BELLINGHAM - When there's not enough room on the road for a bike lane, a "sharrow" will suffice.
The city got its first sharrows, or shared lane markings - a bicycle symbol with two chevrons above it - last month on Indian Street, in an especially dangerous area for bicyclists near Western Washington University campus.
The symbol does not mark a lane exclusive to bicycles. Rather, it shows bicyclists where on the road to ride - typically away from the doors of parked cars - and reminds drivers to be aware of bicycle traffic.
"On a downhill like Indian Street, most bicyclists can go very close to the speed if not the speed of motorists, which is why (the sharrow) is right out in the center of the lane," said Kim Brown, the city's transportation options coordinator.
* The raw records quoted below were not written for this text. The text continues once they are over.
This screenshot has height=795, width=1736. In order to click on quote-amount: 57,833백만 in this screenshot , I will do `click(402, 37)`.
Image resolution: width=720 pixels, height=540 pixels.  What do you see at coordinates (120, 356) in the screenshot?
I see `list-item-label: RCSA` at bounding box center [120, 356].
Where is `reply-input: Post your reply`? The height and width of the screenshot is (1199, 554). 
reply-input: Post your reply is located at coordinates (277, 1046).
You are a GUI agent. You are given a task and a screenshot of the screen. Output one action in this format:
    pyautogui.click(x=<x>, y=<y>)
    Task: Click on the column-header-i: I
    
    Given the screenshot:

In addition to installing the shared lane markings, crews have been repaving, improving pedestrian ramps and adding lighting on Indian between Chestnut and Ivy streets.
The city received a $193,000 bicycle and pedestrian safety grant for the project. The full project cost was $407,657, said city project engineer Craig Mueller.
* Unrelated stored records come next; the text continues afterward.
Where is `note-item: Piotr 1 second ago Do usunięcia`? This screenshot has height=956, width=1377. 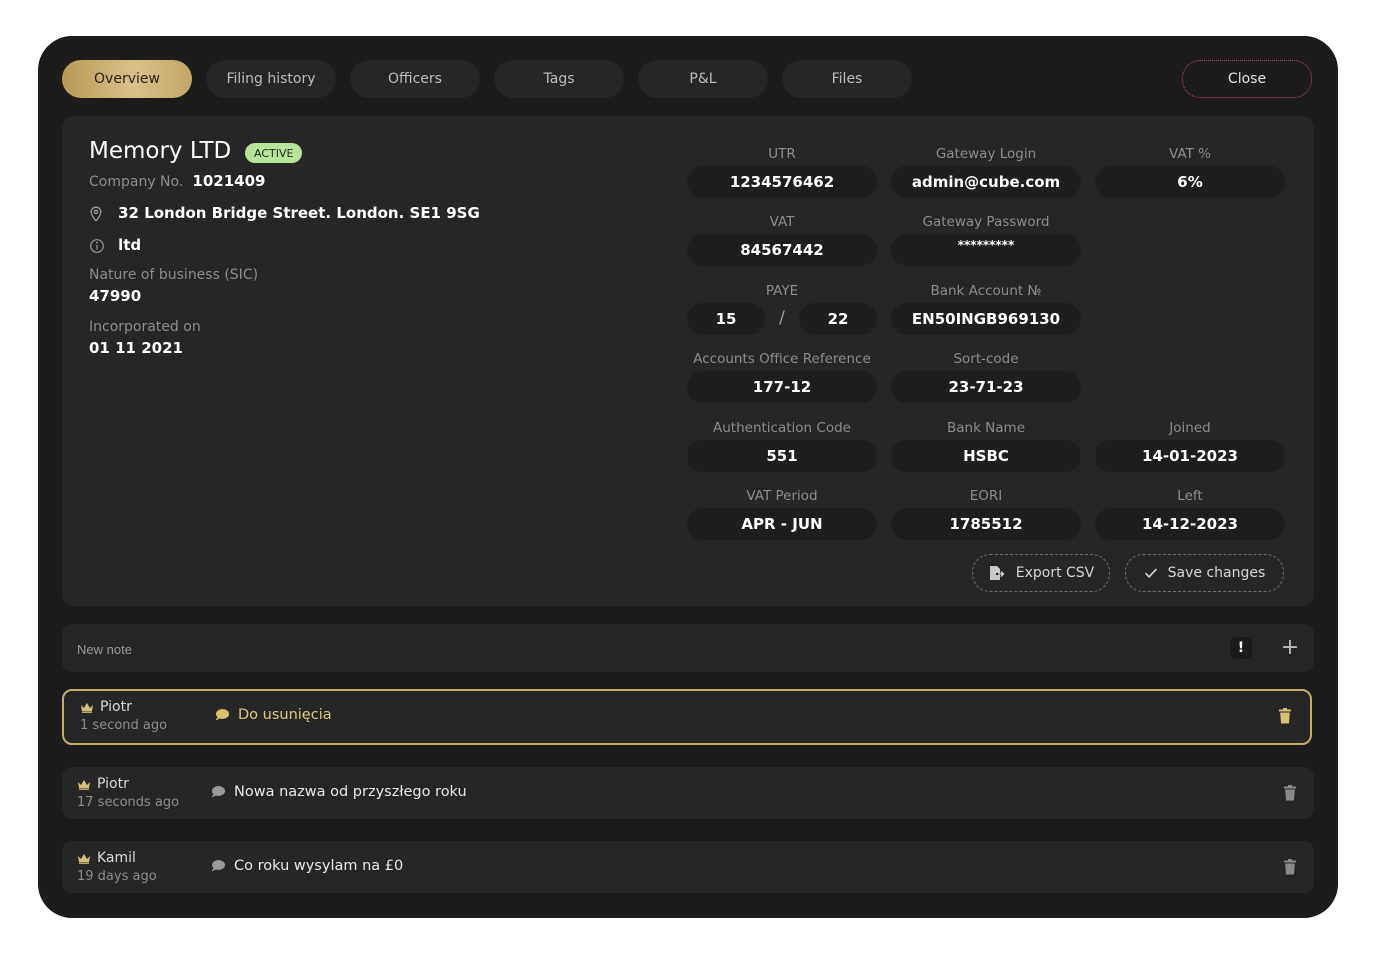 note-item: Piotr 1 second ago Do usunięcia is located at coordinates (687, 717).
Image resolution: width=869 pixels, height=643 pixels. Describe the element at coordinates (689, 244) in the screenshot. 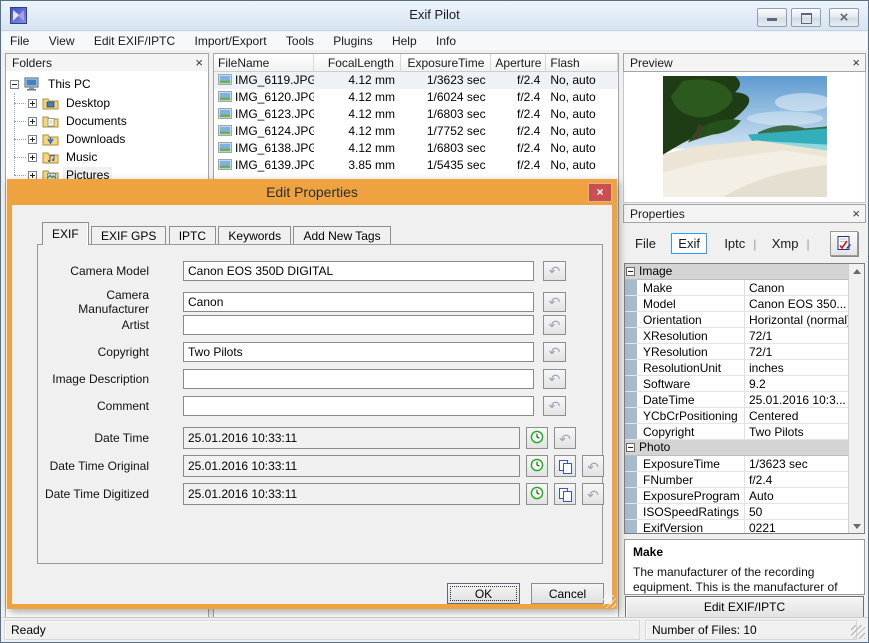

I see `tab-exif: Exif` at that location.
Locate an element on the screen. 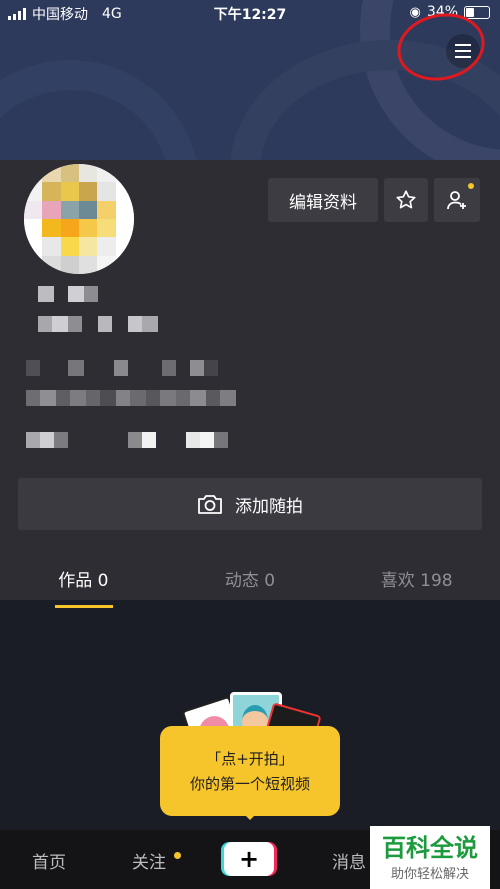 The height and width of the screenshot is (889, 500). bubble-line-2: 你的第一个短视频 is located at coordinates (250, 784).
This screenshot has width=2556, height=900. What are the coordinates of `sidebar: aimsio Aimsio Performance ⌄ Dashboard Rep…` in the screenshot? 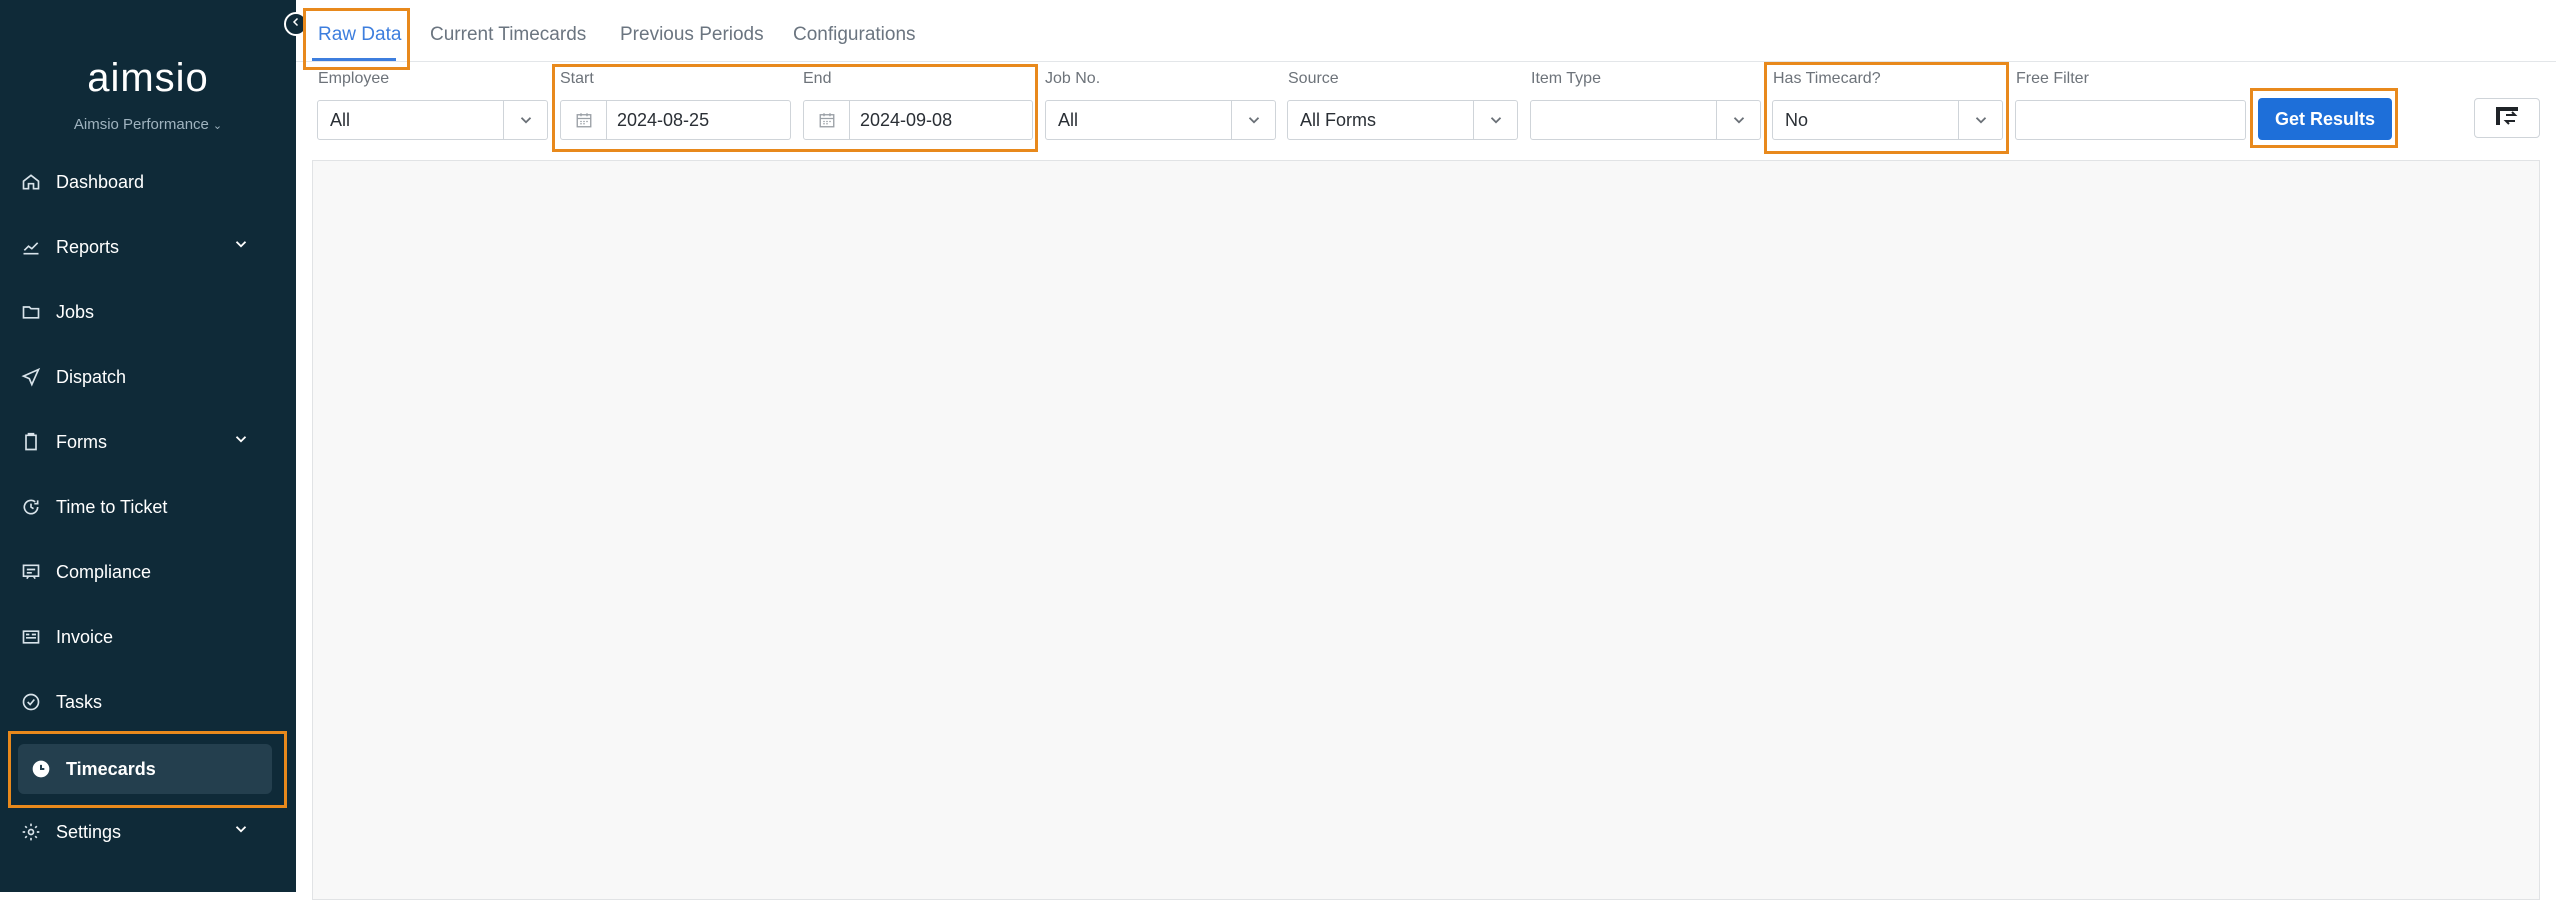 It's located at (148, 446).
The state Department of Transportation found that stretch of Indian to be so dangerous, that it invited Bellingham to apply for the grant.
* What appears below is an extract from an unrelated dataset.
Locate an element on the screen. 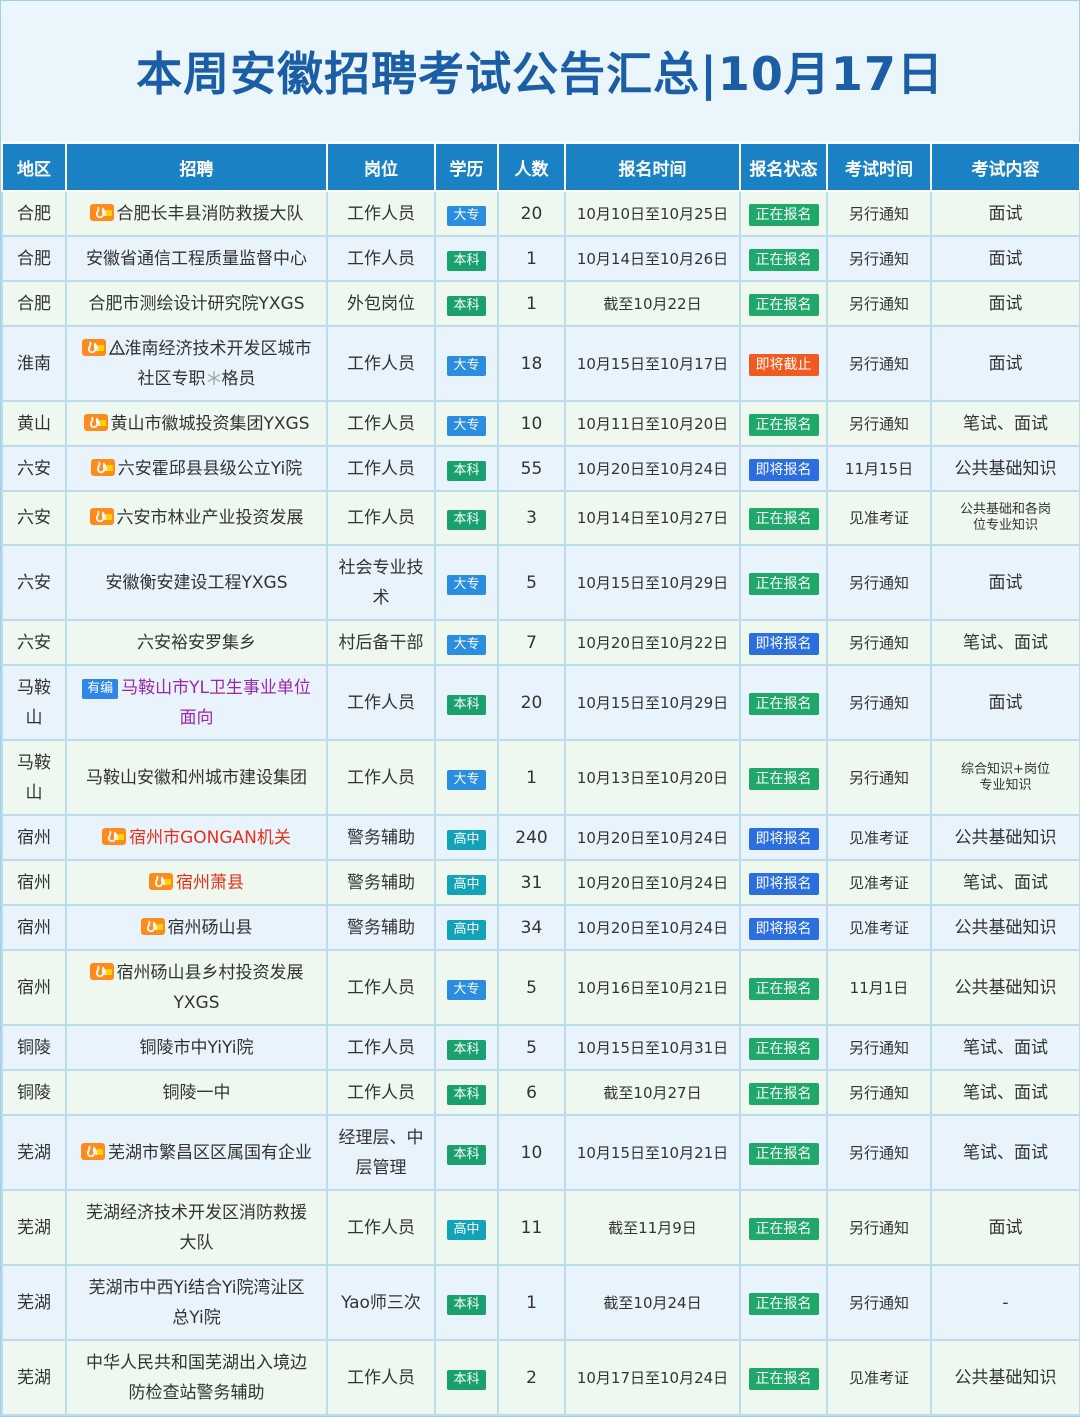 The width and height of the screenshot is (1080, 1417). recruit-name: 中华人民共和国芜湖出入境边 is located at coordinates (196, 1362).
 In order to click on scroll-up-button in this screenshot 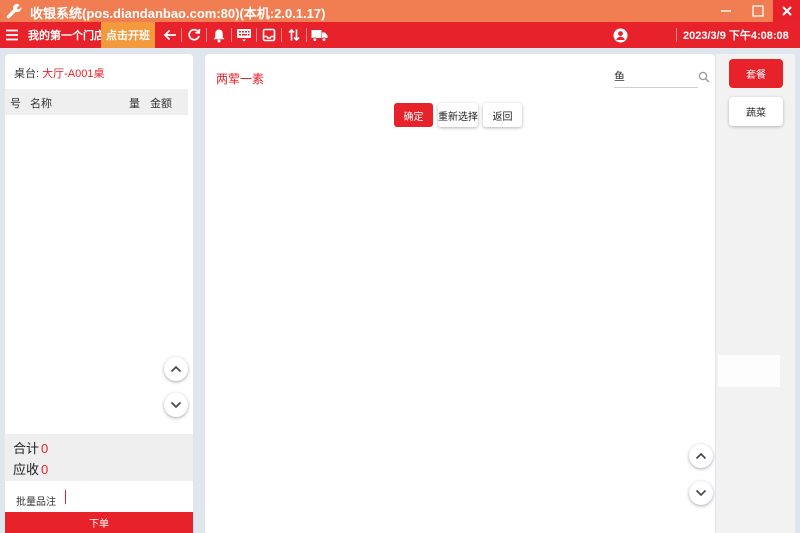, I will do `click(176, 369)`.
Nine vehicle-bicycle collisions were documented on the stretch from 2007 to 2009, according to the city. Five of those were at Indian and Maple Street. A Western professor who regularly bikes that route was involved in two collisions, Brown said.
Indian Street isn't the only dangerous road for Bellingham cyclists, Brown said. Data from 2011 and earlier show high collision rates involving bicycles on Meridian Street, Holly Street, Lakeway Drive, James Street and Northwest Avenue.
Northwest Avenue got bicycle lanes this summer, along with Elm and Dupont streets. No other bicycle safety improvements are planned for now in the city, Brown said, but more are expected to come out of a new bicycle master plan to be developed this year.